By the time the child is four or five he has assumed the responsibility of tending the herd or caring for younger brothers and sisters. He is seldom balky and never disrespectful to his parents. His freedom is great and largely undirected. He may cut off the top of a banana tree and use it like a rubber tire to float in a stream. He may entwine palm leaves to make a soccer ball or build a little cart with wooden wheels, greasing the “bearings” with fresh cow dung. But almost certainly he has never had a store-bought toy, and if he lives in a small rural village, he may never have seen an electric light, a telephone, a flush toilet or a comic book.
“In the first year the physical development of children in rural Africa is precocious compared to Western norms,” says Nina Darnton, an American child psychologist who spent three years working in Africa.
“There is tremendous stimulation and love between mother and child. Then, by the second year, the mother usually has had another baby and the first child is taken off her back and left pretty much alone, unstimulated. It’s like a sudden fall from grace.
“The precocity levels out then with Western norms. By the third year it has declined. This is when, in the Western world, mothers are giving their children toys and sitting down to explain the way things work. But a mother in Africa doesn’t have time for that.
“The children are left to their own devices. You have the feeling they’re crying out for stimulation and direction. They have all this wonderful energy, a lot of it very creative, and nowhere to direct it.”
If African parents share a single dream today, it is that their children get an education, the end result of which is a government job and the security that goes with it.
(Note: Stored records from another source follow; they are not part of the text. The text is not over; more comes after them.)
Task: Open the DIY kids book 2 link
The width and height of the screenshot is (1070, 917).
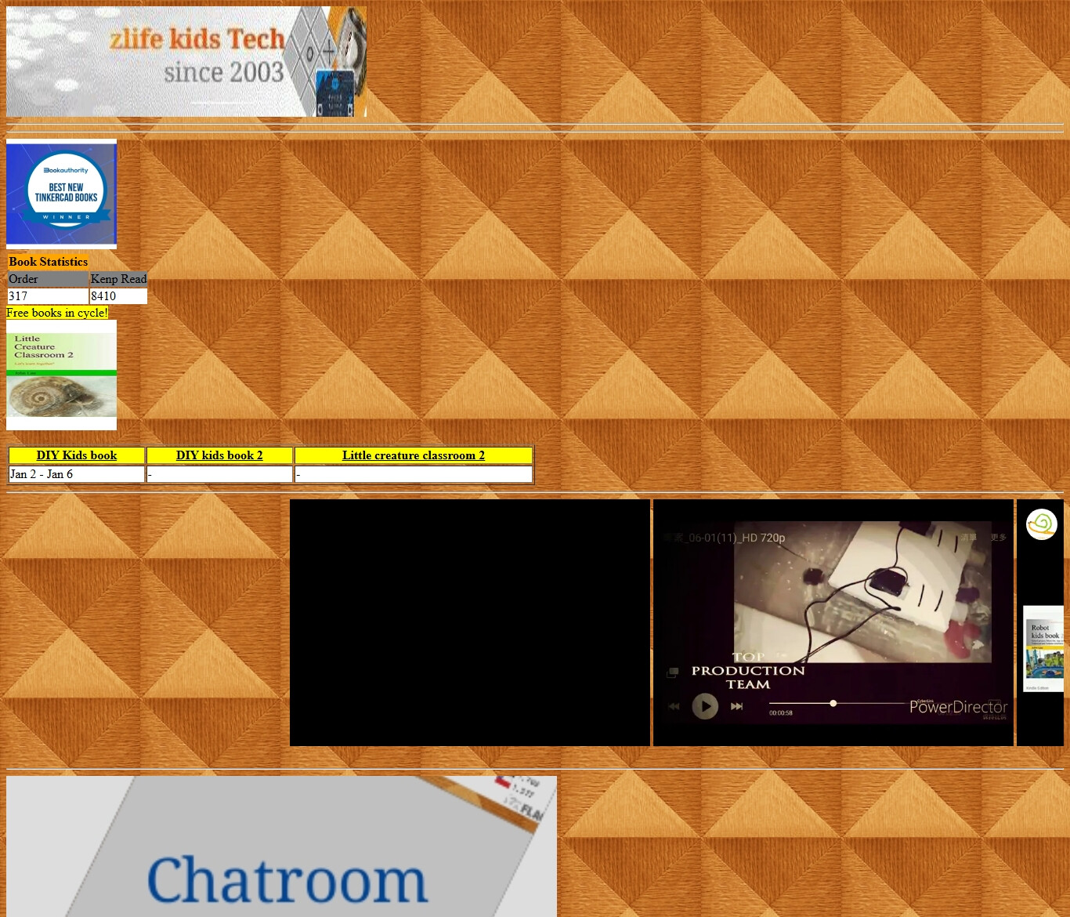Action: click(x=219, y=455)
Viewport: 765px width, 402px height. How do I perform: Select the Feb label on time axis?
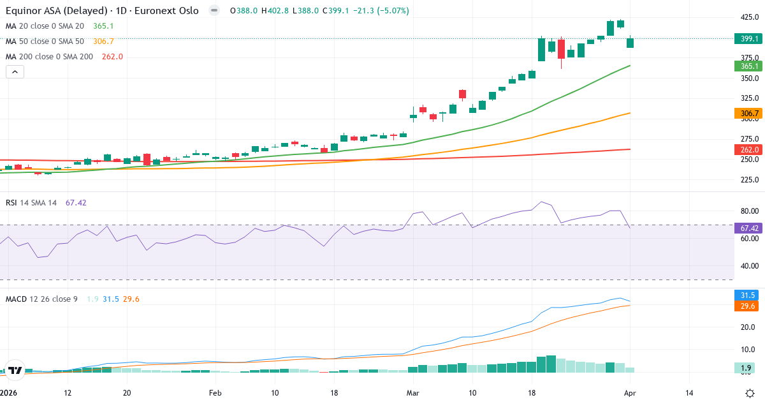(215, 393)
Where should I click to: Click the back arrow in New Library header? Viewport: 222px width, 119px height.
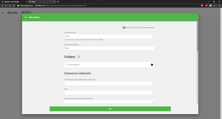26,17

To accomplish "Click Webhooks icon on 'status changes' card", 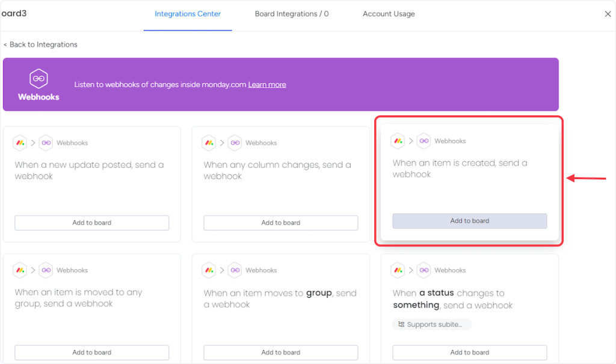I will (x=424, y=270).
This is the African equivalent of a
social security system, because Africa’s sons and daughters care for their aged parents as they would their own children. Education is pursued as an end to itself; the quest for knowledge is decidedly secondary.
The Njumbi primary school, not far from the town of Karai in Kenya, is typical of what rural Africa offers. You leave the paved highway and bounce along a rutted dirt road for fifteen or twenty minutes, through parched hills and past mud-walled, straw-roofed homes until you come to a cluster of low, weather-darkened buildings built with cement blocks during the colonial era. The headmaster, Michael Mathini, an energetic and amiable man of thirty who rides a bicycle to work, greeted us at the door. He led us into his office and pointed with great pride to a wall graph showing that his students scored above the national average in the annual state-administered examination.
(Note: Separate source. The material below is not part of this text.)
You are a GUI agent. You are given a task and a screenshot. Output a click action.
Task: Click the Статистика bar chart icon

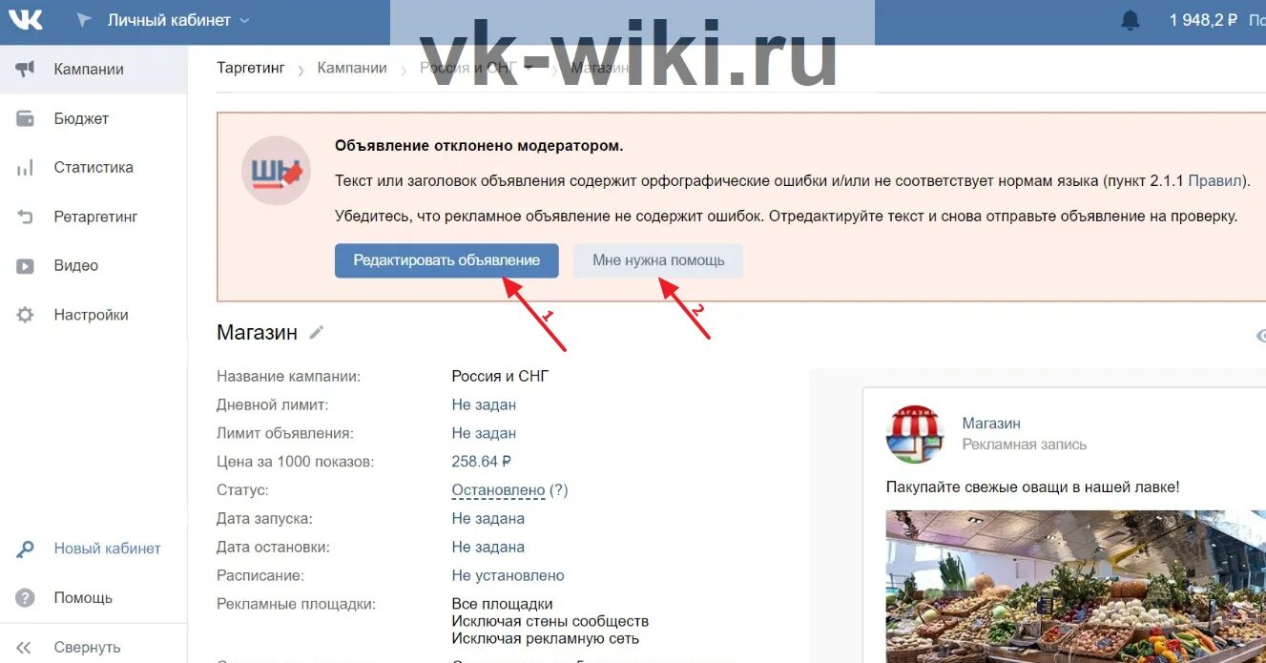pyautogui.click(x=26, y=168)
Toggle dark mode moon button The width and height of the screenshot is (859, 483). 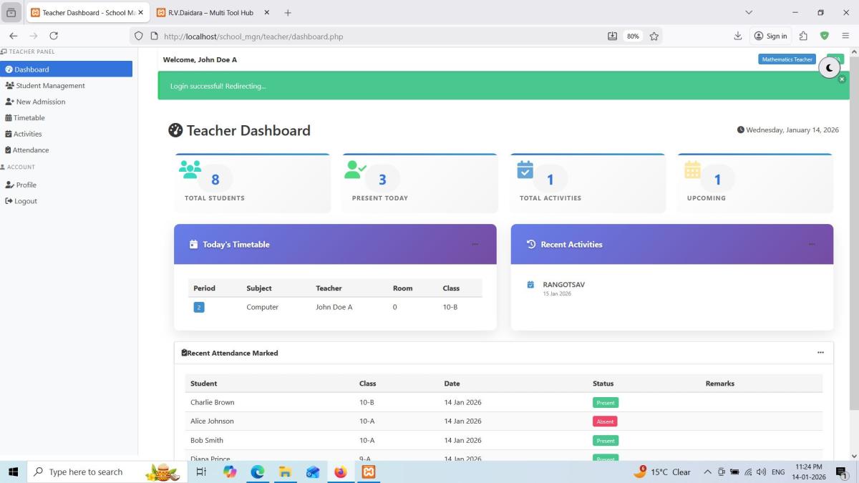click(x=829, y=68)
The school had 620 students, four outdoor latrine pits, one dictionary, a few broken windows Mathini hoped to fix when he had some money to buy glass with, and seventeen teachers who earned from $80 to $135 a month. There were no amenities such as a library or classrooms with heat and electricity. The frayed books the children used were printed in London and contained illustrations of white children and Western-world fairy tales such as
Jack and the Beanstalk
and
Snow White and the Seven Dwarfs
. Hardly the type of exercise that would reinforce the identity of a black child who came to school barefoot.
I asked the headmaster who the children’s heroes were, “Heroes?” Mathini repeated. “That is a Western idea. We don’t have heroes or idols in Africa.” Then, speaking of Kenya’s first two presidents, he added, “But we do tell the children that we want another Kenyatta or Moi. We tell them, ‘These people were born poor and naked like you, so you can advance without coming from a rich family.’ ”
The statement, though, was not entirely true. The children were being educated for jobs that were not available and taught the value of farmland they could probably never afford to buy. A city-bound African youth who has learned to read and write, even moderately well, does not want to work with his hands; he wants to be a clerk and wear a white shirt and a necktie and sit at a desk. That is status.